Neben finanziellen Aspekten garantierten sie ihm völlige Entscheidungsfreiheit in allen Bereichen. Das schmeichelt Newey am meisten. Er denkt jetzt laut Insidern darüber nach. Was für den Sensationswechsel sprechen könnte: Neweys Ehefrau Amanda liebt nicht nur ihren Mann, sondern auch das Leben. Einerseits will sie mit ihrem Mann im Winter viel Zeit in ihrer Heimat Südafrika verbringen – andererseits weiß sie, dass während der Saison ihr Ehemann am liebsten auf der Insel bleibt.
Alpine könnte die optimale Basis hierfür bieten. Die Formel-1-Fabrik ist in Enstone in der Nähe von London, die Motorenfabrik in Paris. Und es ist ja bekannt, dass die Stadt der Liebe nicht nur Neweys Ehefrau während der Olympischen Spiele verzaubert hat. Einige Besuche in der Motorenfabrik wären deshalb voll nach ihrem Geschmack.

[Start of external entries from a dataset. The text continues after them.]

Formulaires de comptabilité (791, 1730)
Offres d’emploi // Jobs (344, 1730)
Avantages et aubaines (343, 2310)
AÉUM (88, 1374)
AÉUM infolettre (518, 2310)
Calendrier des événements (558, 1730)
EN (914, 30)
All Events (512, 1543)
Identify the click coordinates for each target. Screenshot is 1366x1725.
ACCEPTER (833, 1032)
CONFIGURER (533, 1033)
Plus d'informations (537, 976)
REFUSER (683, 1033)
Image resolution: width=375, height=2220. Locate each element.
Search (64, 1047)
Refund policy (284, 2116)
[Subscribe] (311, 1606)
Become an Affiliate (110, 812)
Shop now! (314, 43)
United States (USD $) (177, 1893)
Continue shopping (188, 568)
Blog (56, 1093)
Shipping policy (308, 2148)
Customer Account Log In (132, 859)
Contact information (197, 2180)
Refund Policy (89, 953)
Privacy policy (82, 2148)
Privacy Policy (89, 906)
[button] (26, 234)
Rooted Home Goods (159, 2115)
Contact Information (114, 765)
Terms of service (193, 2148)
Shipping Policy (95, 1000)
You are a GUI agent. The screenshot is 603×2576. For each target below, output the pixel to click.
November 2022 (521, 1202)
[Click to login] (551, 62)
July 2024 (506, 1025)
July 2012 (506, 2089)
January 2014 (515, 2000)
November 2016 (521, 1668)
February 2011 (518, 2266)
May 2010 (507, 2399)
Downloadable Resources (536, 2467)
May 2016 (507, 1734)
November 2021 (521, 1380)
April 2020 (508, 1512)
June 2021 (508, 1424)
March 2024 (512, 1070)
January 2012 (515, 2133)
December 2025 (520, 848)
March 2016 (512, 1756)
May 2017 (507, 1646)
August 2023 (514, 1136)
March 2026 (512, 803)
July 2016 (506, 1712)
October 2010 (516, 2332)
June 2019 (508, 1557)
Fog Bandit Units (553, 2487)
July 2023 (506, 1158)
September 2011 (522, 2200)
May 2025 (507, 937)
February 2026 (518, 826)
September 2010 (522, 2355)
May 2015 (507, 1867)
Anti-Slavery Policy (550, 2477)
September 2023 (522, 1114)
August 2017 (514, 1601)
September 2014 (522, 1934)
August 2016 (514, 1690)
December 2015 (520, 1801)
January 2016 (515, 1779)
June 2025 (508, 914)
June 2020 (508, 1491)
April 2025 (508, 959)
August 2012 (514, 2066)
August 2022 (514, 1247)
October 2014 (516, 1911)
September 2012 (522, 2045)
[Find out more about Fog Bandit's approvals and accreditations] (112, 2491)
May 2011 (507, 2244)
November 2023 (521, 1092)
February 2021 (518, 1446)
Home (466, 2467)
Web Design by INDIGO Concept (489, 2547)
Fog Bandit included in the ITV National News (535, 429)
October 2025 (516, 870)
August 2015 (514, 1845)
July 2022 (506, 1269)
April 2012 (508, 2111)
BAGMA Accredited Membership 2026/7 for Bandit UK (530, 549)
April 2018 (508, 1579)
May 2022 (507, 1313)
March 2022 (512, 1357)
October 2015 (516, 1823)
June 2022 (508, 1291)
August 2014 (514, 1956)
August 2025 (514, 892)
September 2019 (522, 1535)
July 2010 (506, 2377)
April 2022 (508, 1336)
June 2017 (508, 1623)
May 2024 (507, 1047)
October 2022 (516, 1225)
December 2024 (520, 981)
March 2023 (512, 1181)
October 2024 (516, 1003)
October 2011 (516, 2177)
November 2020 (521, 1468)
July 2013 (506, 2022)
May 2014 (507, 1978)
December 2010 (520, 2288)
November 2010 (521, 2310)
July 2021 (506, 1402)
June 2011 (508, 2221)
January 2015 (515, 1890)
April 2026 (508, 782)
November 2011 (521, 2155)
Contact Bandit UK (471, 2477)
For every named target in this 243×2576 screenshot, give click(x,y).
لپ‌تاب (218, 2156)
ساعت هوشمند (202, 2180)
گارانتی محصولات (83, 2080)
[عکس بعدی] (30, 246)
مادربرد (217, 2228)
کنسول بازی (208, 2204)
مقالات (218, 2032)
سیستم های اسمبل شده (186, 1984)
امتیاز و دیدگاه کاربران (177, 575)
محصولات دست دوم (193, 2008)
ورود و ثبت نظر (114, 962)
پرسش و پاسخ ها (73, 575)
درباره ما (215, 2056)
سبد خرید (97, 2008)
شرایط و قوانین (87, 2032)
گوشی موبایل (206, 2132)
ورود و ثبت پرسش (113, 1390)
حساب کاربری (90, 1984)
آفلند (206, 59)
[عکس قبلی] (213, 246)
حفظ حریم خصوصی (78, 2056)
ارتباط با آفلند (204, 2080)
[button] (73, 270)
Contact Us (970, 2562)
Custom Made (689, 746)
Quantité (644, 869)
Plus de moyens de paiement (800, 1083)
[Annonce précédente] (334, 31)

Die Sommerpause nutzte Red Bul mit einer schlichten Pressemitteilung, um sein leidigstes Thema scheinbar zu beenden: Ein kleiner Auszug aus der trockenen Aussendung des Energydrink-Herstellers: „Früher im Jahr wurde eine Beschwerde gegen Christian Horner eingereicht. Diese Beschwerde wurde mit einem Beschwerdeverfahren im Unternehmen behandelt, wobei der damit beauftragte unabhängige Kronanwalt die Beschwerde abwies.“
„Die Klägerin machte von ihrem Recht auf Berufung Gebrauch, und dieses Berufungsverfahren wurde von einem anderen unabhängigen Kronanwalt durchgeführt“, heißt es in der Mitteilung: „Alle Phasen des Berufungsprozesses wurden nun abgeschlossen, mit dem finalen Ergebnis, dass die Berufung nicht aufrechterhalten wird.“
Vorgeschichte: Dem Red-Bull-Teamchef wurde ein Fehlverhalten gegenüber einer Mitarbeiterin vorgeworfen, weshalb es rund um den Saisonstart zu einer internen Untersuchung gegen Horner gekommen war, die von einem unabhängigen Anwalt durchgeführt wurde. Nach acht Wochen wurde Horner von diesem jedoch freigesprochen. Die Mitarbeiterin, die im Zuge der Horner-Affäre vom Team suspendiert wurde, ging gegen das Untersuchungsergebnis allerdings in Berufung, anschließend wurde es still um das Thema, das zuvor extreme Wellen nicht nur in der Formel-1-Szene geschlagen hatte.
Allein: Vorbei ist das Thema für die Österreicher, die sich mittlerweile den Entscheidungen der thailändischen Mehranteilseigner beugen müssen, noch nicht. Denn die Mitarbeiterin will jetzt in England vor einem Zivilgericht gegen Horner klagen. Dessen Anwälte wollen gerade erst verhindern, dass dieser Prozess und alle darin zur Urteilsfindung benötigten Details wie private Nachrichten oder Fotos öffentlich werden.
Unter anderem die ehrwürdige BBC will genau das erreichen. Sie argumentiert, dass Horner eine Person des öffentlich Interesses sei und er dafür auch alles getan habe. Beispielsweise ließ er aufwendige Homestorys für mehrere Folgen der F1-Doku bei Netflix zu. Noch ist für Horner und die Unter-den-Teppich-Kehrer von Red Bull die Geschichte nicht ausgestanden. Der größere Winter-Blues könnte noch kommen.